Finished: February 2009
Pages: 270
Challenges:
**Winter Reading Challege 2009
**To Be Read Challenge
** A-Z Challenge
** Read and Review Challenge
** Support Your Local Library
** 20 in 2009
**(added later: Pulitzer Prize Winner)
First Sentence: "For many years Henry Kitteridge was a pharmacist in the next town over, driving every morning on snowy roads, or rainy roads, or summer-time roads, when the wild raspberries shot their new growth in brambles along the last section of town before he turned off to where the wider road led to the pharmacy."

Last Sentence: "She did not want to leave it yet."

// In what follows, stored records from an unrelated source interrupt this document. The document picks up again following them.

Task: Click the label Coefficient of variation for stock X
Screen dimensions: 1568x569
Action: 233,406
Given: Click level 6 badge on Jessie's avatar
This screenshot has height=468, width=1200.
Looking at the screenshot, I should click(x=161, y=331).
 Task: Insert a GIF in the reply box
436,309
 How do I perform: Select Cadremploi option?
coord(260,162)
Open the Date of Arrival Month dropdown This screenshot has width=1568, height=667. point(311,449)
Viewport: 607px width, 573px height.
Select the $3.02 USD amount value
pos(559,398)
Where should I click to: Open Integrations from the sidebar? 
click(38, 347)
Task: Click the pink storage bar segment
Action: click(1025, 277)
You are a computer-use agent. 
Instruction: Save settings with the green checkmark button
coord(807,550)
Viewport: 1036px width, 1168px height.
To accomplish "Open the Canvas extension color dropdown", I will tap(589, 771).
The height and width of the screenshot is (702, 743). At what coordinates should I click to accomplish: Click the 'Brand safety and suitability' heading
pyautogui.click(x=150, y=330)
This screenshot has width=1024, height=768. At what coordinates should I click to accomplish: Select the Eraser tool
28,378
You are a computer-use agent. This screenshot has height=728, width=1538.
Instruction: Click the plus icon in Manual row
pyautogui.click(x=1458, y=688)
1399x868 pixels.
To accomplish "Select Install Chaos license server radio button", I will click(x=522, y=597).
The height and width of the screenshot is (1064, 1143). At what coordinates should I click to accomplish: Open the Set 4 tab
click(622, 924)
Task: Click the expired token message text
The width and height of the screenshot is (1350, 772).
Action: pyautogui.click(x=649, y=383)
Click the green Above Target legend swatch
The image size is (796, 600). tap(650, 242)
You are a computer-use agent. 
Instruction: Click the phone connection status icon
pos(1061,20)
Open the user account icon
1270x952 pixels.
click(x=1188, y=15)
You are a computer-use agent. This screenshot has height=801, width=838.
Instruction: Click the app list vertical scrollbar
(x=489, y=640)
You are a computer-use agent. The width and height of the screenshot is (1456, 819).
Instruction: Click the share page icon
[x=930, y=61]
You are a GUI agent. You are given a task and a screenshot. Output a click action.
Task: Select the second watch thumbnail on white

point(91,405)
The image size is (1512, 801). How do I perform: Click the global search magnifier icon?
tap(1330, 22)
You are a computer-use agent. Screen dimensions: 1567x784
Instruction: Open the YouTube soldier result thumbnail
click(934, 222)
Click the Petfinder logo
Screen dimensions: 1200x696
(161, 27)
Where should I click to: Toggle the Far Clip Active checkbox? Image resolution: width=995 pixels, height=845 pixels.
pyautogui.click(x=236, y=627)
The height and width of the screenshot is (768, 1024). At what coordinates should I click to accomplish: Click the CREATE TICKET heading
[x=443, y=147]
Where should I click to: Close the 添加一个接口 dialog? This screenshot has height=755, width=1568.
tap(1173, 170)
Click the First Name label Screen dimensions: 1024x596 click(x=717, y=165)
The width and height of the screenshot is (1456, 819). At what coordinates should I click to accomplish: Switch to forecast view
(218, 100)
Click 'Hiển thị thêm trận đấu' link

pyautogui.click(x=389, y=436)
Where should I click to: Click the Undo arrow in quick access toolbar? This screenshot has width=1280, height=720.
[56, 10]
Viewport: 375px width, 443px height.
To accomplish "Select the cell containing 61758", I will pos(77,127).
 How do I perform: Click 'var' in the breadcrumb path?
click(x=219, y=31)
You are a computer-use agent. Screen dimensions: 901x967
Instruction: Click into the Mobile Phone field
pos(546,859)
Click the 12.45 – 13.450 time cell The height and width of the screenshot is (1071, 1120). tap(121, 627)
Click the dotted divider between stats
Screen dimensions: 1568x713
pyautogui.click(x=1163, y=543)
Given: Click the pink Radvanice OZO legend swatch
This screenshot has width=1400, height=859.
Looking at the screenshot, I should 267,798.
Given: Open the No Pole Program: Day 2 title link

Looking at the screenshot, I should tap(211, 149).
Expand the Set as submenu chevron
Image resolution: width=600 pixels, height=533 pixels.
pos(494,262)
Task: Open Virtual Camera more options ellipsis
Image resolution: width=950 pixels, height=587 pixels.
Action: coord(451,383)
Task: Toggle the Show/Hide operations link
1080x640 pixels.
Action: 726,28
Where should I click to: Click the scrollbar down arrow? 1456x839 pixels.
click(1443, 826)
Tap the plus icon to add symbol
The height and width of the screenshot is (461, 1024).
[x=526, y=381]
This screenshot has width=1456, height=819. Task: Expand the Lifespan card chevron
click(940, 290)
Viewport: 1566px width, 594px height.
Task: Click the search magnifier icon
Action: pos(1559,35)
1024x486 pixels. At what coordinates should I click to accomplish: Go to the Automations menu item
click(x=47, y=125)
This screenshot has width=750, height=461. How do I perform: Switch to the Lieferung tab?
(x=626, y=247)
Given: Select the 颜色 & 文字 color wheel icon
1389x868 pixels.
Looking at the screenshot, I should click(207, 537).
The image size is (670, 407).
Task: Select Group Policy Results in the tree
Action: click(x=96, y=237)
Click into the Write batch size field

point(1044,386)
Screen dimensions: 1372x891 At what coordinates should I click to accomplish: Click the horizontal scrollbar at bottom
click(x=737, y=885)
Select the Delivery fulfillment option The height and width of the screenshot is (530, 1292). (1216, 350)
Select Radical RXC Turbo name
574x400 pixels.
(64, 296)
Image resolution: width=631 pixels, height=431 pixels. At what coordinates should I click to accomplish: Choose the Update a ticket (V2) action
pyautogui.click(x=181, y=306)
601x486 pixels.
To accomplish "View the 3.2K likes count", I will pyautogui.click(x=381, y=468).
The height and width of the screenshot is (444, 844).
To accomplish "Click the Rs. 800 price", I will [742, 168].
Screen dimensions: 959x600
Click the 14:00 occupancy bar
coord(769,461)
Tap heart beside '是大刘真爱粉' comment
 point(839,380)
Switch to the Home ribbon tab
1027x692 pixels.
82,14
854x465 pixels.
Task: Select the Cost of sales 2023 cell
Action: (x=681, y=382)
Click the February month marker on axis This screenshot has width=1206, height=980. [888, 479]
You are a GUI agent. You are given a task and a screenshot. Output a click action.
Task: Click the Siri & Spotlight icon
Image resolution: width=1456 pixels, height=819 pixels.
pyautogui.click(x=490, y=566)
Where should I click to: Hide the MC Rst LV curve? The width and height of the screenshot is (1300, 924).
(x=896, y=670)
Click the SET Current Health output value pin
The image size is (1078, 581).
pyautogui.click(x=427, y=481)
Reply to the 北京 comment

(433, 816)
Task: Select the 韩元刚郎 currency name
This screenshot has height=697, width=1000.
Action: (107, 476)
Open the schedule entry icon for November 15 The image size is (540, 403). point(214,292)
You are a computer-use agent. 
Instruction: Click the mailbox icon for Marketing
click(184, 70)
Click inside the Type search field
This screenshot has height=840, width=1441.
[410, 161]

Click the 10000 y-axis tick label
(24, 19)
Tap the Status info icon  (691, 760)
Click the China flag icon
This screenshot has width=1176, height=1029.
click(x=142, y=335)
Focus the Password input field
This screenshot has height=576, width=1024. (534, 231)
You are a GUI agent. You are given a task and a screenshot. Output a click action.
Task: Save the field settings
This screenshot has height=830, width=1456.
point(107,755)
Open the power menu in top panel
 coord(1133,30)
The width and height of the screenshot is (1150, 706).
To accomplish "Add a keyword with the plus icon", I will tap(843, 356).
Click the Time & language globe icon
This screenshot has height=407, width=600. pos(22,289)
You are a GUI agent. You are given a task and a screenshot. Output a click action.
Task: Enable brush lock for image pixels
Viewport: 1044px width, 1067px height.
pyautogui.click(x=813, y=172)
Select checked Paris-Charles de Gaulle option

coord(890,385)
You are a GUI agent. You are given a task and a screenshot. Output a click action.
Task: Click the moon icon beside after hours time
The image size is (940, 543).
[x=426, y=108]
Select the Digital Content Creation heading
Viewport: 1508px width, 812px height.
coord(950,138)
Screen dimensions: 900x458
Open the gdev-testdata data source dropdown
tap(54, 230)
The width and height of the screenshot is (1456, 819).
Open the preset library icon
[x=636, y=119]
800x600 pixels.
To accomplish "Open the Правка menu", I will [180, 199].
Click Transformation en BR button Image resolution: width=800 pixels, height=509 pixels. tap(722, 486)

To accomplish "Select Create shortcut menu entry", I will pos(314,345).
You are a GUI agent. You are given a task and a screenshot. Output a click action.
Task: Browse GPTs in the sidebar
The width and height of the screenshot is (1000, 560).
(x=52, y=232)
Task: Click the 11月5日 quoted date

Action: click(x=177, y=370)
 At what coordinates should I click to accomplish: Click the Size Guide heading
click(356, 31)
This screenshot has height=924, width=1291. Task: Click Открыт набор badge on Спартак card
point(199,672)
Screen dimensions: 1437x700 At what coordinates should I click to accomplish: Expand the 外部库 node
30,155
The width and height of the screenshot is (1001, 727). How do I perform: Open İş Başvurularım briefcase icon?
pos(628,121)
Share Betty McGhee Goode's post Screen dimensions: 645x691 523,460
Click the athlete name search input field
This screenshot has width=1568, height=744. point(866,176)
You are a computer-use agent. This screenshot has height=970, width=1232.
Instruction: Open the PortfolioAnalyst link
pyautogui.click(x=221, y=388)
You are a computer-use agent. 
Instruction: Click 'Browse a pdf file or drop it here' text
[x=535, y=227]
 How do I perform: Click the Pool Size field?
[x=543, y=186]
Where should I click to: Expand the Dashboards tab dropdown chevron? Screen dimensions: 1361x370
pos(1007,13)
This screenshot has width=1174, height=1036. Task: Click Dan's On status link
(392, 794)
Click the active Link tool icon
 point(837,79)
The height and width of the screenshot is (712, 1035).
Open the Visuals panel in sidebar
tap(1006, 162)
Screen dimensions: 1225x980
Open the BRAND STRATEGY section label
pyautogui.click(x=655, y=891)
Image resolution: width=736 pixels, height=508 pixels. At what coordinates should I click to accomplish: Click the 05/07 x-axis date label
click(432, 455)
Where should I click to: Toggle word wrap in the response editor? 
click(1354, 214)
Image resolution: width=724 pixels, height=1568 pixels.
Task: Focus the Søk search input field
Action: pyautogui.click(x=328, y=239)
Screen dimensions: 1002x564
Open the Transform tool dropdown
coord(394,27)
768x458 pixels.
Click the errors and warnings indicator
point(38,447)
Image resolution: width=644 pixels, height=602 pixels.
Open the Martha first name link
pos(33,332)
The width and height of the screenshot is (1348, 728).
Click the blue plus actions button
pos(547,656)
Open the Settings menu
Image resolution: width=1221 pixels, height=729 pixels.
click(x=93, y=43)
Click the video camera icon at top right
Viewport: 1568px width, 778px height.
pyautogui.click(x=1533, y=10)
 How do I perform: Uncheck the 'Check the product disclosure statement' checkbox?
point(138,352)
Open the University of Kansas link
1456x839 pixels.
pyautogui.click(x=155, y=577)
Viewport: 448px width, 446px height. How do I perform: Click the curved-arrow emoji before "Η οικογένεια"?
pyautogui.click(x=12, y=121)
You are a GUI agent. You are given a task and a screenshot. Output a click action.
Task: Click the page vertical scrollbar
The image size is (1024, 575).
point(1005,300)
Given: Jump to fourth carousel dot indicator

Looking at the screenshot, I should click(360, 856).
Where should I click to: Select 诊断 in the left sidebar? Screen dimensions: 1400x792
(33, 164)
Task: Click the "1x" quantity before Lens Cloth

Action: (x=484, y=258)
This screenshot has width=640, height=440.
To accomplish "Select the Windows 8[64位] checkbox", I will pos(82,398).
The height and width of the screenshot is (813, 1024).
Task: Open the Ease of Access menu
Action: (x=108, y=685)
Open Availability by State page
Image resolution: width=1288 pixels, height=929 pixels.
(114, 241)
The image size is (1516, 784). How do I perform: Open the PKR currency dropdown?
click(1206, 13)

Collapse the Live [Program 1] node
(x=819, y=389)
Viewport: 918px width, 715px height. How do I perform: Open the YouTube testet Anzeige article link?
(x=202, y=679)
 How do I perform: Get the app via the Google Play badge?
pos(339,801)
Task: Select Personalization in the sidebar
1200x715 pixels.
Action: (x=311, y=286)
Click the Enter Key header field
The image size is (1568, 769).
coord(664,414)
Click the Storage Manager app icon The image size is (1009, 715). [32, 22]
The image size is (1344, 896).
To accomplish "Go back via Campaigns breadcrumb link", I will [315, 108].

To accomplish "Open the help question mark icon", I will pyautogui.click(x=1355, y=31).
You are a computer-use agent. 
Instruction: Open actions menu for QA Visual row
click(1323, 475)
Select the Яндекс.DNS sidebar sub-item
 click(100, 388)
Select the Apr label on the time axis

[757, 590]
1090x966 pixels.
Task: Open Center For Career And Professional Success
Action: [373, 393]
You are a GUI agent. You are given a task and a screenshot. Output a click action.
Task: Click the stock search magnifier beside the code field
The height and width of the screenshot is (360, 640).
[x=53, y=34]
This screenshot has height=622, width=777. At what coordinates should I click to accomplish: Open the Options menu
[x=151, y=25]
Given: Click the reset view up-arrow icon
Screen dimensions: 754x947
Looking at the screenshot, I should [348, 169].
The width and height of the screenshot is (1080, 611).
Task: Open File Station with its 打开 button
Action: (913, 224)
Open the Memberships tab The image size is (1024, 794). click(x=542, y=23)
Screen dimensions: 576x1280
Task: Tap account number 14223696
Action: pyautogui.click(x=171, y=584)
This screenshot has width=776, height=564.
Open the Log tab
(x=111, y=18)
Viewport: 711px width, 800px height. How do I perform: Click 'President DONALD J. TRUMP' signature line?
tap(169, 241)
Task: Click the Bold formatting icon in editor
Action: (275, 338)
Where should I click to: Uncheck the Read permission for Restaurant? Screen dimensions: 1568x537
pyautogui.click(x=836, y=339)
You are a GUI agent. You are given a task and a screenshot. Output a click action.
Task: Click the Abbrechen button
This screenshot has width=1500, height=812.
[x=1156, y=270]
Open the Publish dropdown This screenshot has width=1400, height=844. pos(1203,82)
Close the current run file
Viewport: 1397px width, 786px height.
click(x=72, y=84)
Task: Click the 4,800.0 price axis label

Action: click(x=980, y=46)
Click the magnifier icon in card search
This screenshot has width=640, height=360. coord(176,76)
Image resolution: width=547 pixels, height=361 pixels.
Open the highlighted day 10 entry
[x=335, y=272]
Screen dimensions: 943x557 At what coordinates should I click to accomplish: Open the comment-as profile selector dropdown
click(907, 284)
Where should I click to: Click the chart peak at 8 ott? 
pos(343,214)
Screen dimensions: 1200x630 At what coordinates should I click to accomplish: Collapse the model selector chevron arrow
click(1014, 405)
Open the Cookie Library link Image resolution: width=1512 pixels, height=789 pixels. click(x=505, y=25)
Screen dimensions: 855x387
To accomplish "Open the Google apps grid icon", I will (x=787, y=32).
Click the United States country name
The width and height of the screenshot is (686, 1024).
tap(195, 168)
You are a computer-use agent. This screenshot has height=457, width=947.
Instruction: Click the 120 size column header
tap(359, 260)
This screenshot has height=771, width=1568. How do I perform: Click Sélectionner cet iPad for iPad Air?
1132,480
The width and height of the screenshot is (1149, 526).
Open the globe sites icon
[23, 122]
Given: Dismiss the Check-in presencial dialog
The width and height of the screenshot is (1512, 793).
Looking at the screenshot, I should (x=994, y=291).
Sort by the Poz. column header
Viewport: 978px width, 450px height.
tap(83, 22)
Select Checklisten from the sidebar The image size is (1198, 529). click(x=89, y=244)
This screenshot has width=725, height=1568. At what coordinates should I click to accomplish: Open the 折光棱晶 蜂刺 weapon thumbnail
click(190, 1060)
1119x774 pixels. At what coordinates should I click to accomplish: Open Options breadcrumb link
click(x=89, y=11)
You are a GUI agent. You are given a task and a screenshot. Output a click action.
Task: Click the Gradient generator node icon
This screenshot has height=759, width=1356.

This was an interesting book for me--I felt different ways about it at different times in the story. Some of the time, I plain did not like Olive--she seemed plain old mean and nasty and crass. The people in the town, stars of various chapters were about as woeful as they come most of the time, but as the book went on, I began to see hers and theirs humanity a bit more--and by the end, I was pulling for her to find happiness. This is a series of short stories, set in Crosby Maine, and Olive makes an appearance in every one-inter-relating with the other people in her town. We see Olive struggle with her love for a man other than her husband in her early years, her struggles with raising her son, perhaps loving him too tightly-and the subsequent sadness her adult son brings to her in his adulthood. We see Olive take care of a husband who has suffered a stroke and we see her reach out to a sad little young lady suffering from an eating disorder. By the end of the book, we see Olive as just plain human struggling through life like the rest of us, trying to maneuver through all the changes life throws at us as we age.
I enjoyed Strout's prose and look forward to reaidng another book by her this year sometime, Abide With Me.



4 comments:
I read this several months ago and I agree - it was interesting. Olive annoyed me, made me chuckle, made me feel sad, pity, etc. Just so many emotions. I'm glad I read it and I'd like to try a novel by this author.
I haven't read this one yet but it sounds so interesting to me. As if Olive is so many things to so many different people. Like many of us in real life.
I enjoyed your review and I agree with you. I was put off by her at first then realized how truly human she was once we got to know her story. It was just like meeting someone and knowing nothing about them except that they appear to be crusty. You develop great respect for her when you find out some of the things she's been through in her life. I would love to read more by this author too. I'll watch for your review of Abide With me.
I didn't always like Olive, but I felt she was portrayed in a very realistic manner.
I quoted a few passages that illustrate what I mean in my review.
This is the first book I've read by Elizabeth Strout, and I was quite taken by her writing style!